For beginners, chord charts are the way they get their introduction to playing music. No sheet music or tabs to learn, just get your head around the idea that chord charts are pictures of the guitar neck, and away you go. This is when reality can bite. Making chord shapes can be painful, and learning to make chord changes can be slow and discouraging. This is where repeated practice comes to the rescue like dude on a white horse. Practicing chord changes is the magical element that turns you into a guitar player instead of a guitar fan.

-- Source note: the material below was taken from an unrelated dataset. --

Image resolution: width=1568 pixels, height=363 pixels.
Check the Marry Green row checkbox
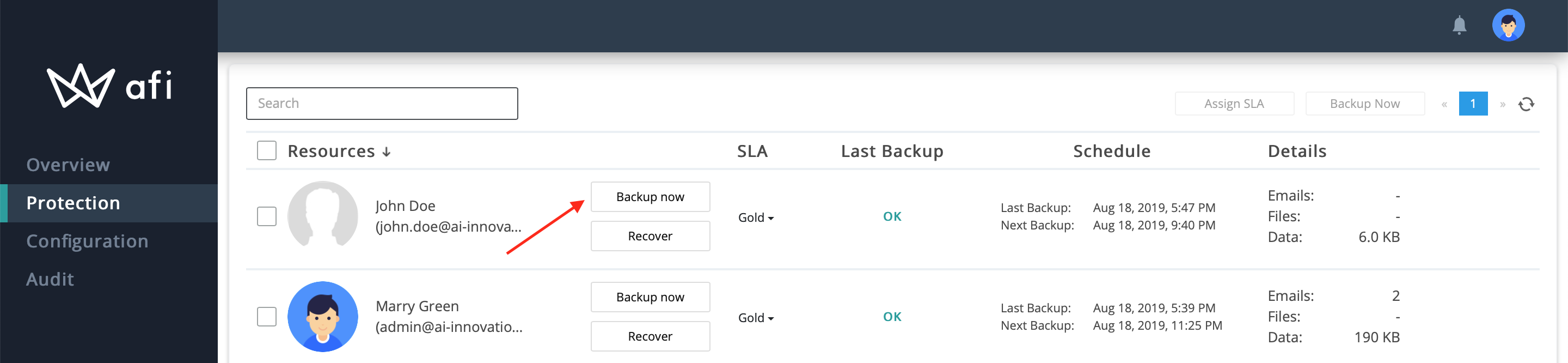click(267, 316)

So let’s go online to find the tools to learn chords. The first step in learning guitar chords is to find some free [tag]guitar chord charts online. They are not hard to find. Then you will need to get tabs or sheet music for some songs that you enjoy. It is not a good idea to just learn chords without also learning some songs to use the chords in. That is just too boring. The next step is to watch videos on YouTube or a similar site where people have uploaded clips of themselves explaining how to play basic guitar chords. You will possibly be able to find someone teaching how to play your favorite song.

To learn to play chords you make use of your body’s talent for remembering movements. If you watch somebody in a sandwich shop or some other line of work that involves repeated small movements, you will see that they move very fast, just like a guitar player does. Typing is a good example. You learn the location of the letters, you get a basic understanding of how to hold you hands and arms. And then you type. You type until you do not have to think about where the letters are. Your body knows. This is referred to in guitar playing as “muscle memory”.

If you are going to learn guitar chords online without the benefit of a teacher, then the idea of muscle memory is your friend. If you understand that you supply the time, say half an hour to two hours a day, practice time, then your body has the ability to learn how to make fast chord changes all by itself. You just need to give it time.

There is a degree of discomfort in learning guitar chords. Your left hand finger tips will hurt until you develop callouses, your back will complain about long hours of holding the guitar and your fingers are not enthusiastic at all about stretching to make chords and scales. Just remember that no matter what it looks like when you watch a professional guitar player at work, he had to go through what you are going through. And you can come out the other side playing chords, just like he can.